(Collected data)
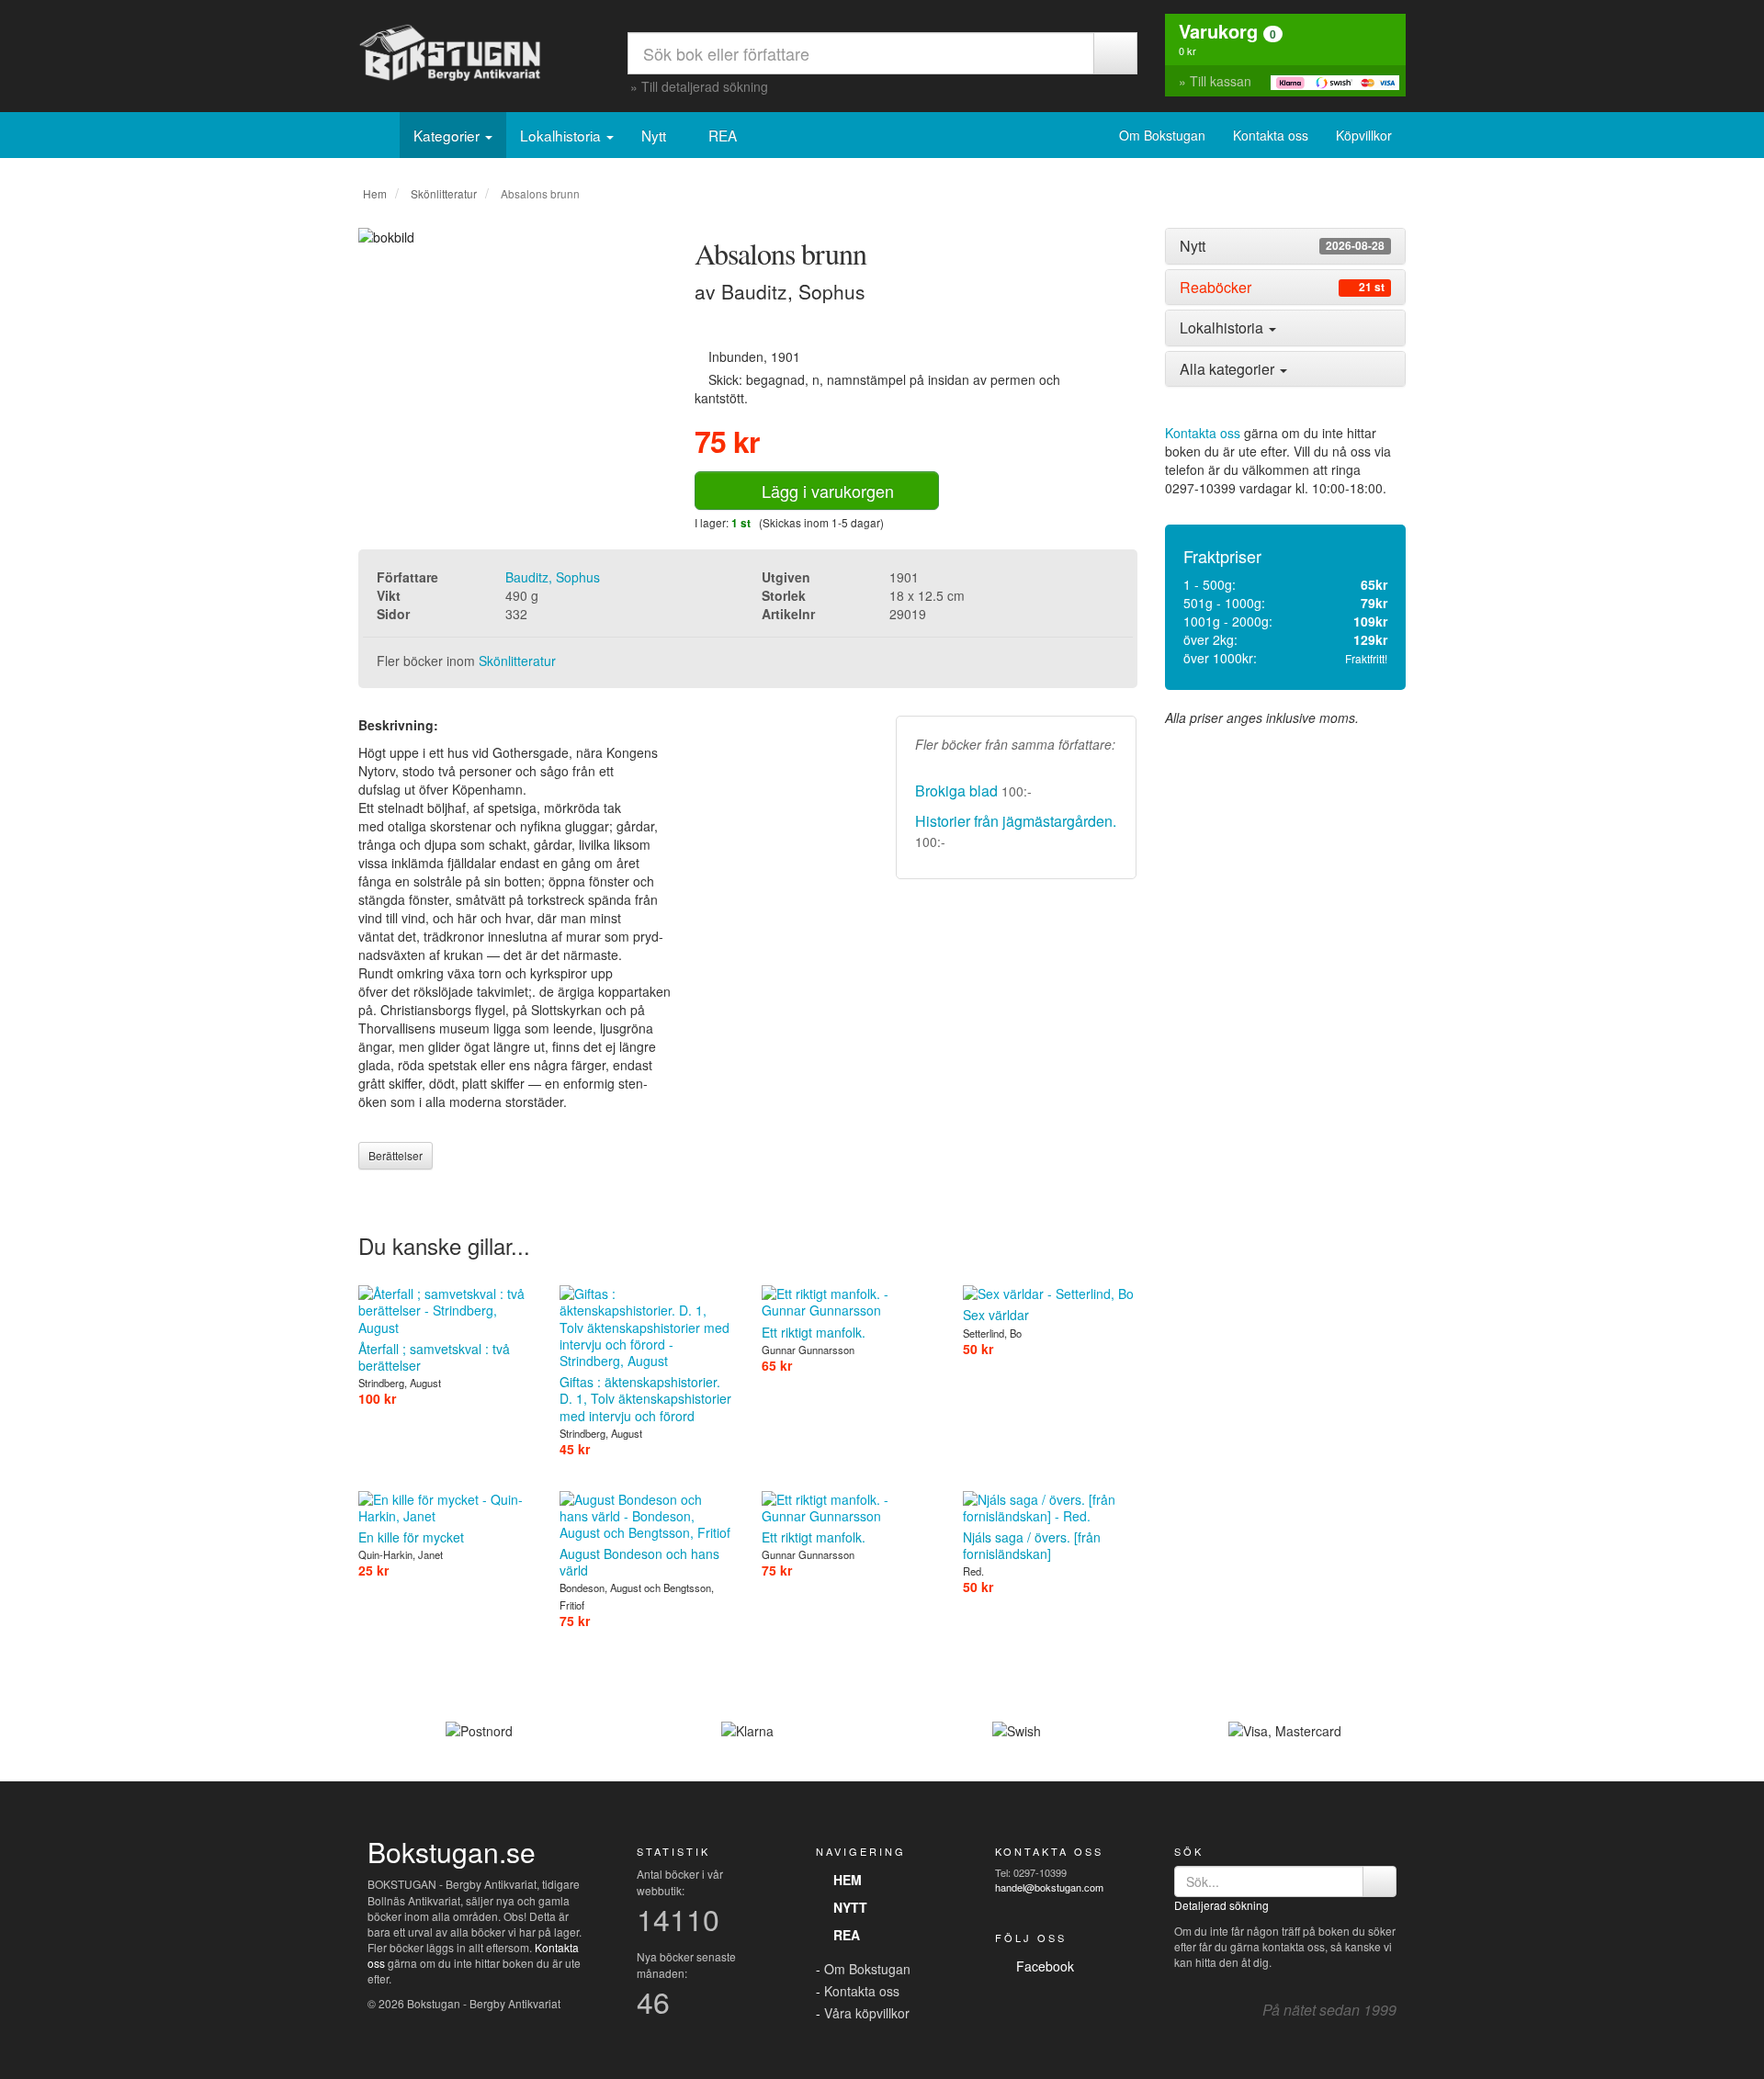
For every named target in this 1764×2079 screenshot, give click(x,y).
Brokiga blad (956, 790)
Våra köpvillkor (867, 2013)
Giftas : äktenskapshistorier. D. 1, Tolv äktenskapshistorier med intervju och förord (645, 1398)
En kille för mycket (411, 1537)
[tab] (1286, 246)
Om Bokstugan (1162, 135)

Work instructions – Verbatim reproduction of every entry is needed, with the images left out.

Written solution –
For every named target in this 1764×2079 screenshot, give click(x,y).
Brokiga blad (956, 790)
Våra köpvillkor (867, 2013)
Giftas : äktenskapshistorier. D. 1, Tolv äktenskapshistorier med intervju och förord (645, 1398)
En kille för mycket (411, 1537)
[tab] (1286, 246)
Om Bokstugan (1162, 135)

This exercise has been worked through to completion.